The current study had a number of strengths. These include consecutive recruitment and complete follow-up, which minimised the selection and attrition biases. In addition, we avoided an erroneous association between minimal nutritional intake and mortality by excluding moribund patients, since these patients inherently have a minimal nutritional intake, and death reflects disease severity. However, there were several limitations. First, although GLIMPSE was found to have good mortality prognostic performance, it was unable to characterize the dynamic disease progression of critically ill patients. For example, patients admitted with diabetic ketoacidosis and severe pancreatitis may have identical GLIMPSE scores, but the former would have a rapid metabolic recovery, whereas the insult suffered by the latter may worsen. Since GLIMPSE, along with other prognostic scores, such as the mNUTRIC, are measured once at day 2 of ICU admission, they are unable to account for the differing pathophysiologies and disease progressions under different conditions. Therefore, future studies should collect covariates such as levels of organ support and sequential SOFA score to adjust for these time-dependent parameters. Second, the prognostic accuracies of GLIMPSE were based on a single centre with relatively small sample size, and larger multi-site studies are required to more accurately estimate the prognostic performance of the GLIMPSE model. Third, as in all observational studies, the possibility of residual confounding factors limited the interpretation of the results in this study to the association rather than to the causality. Lastly, nutritional status was not reassessed during the course of ICU admission. Therefore, some patients who were well-nourished at baseline may have become malnourished during their stay in the ICU.

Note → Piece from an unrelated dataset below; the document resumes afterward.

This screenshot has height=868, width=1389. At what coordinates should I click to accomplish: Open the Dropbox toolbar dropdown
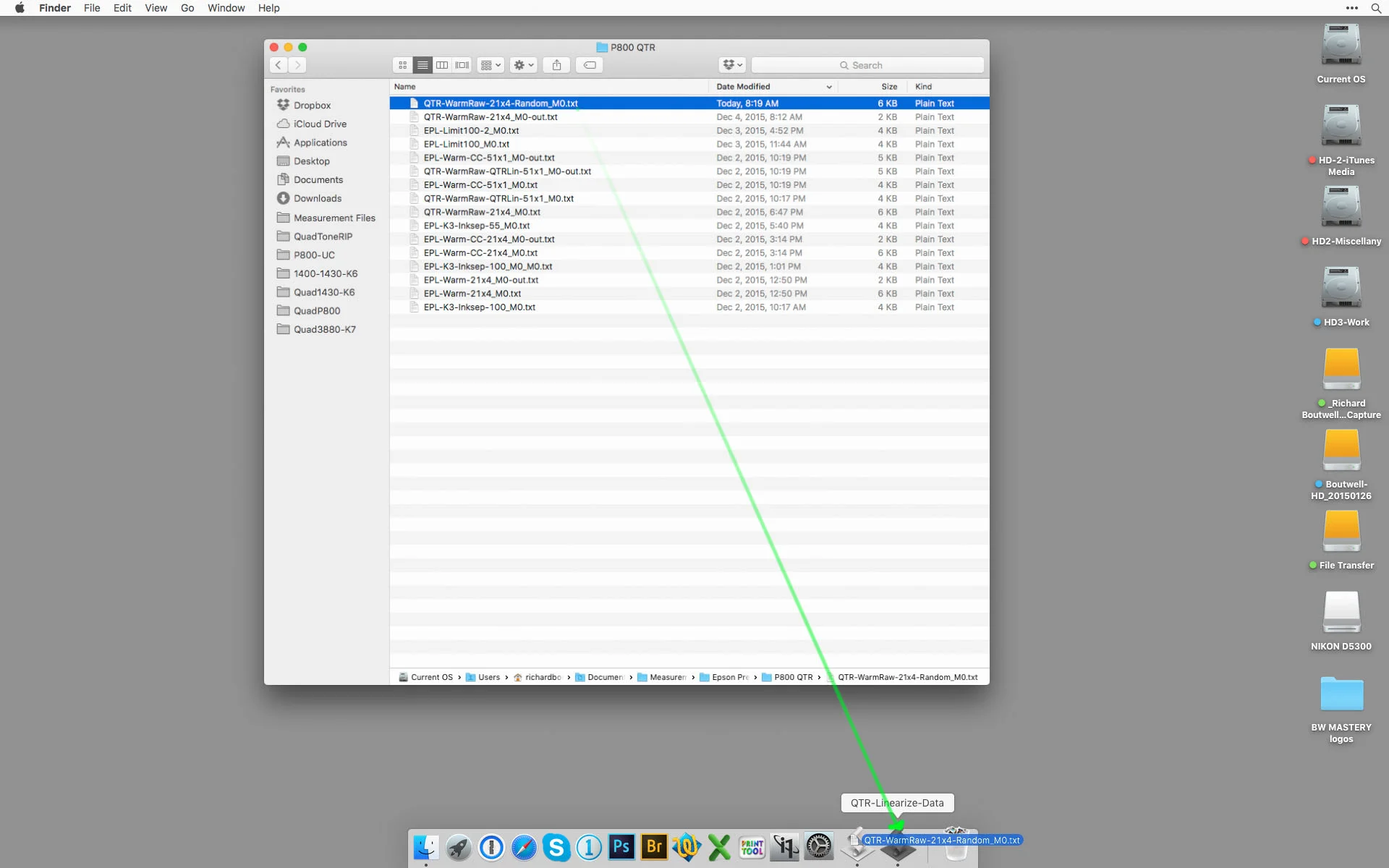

As the fate of nutrient metabolism during the acute and later phases of critical illness is different, it is crucial for future studies to identify the biomarkers that can accurately define the duration of the different phases to better guide nutritional support in the ICU [32]. Before this is achieved, perhaps the timing and dose of energy and protein intakes should be guided by the surrogates of inflammation resolution, e.g. down-trending of high-sensitivity C-reactive protein, reduced insulin resistance (improved glycaemic control in patients without diabetes [37]), or improvement in organ functions (down-trending of the sequential SOFA scores) [38] and levels of transthyretin [39]. In addition, emerging evidence [10, 33, 34, 38, 39] and recent guidelines [40] are supportive of progressive provision of energy and protein during the first week of ICU admission.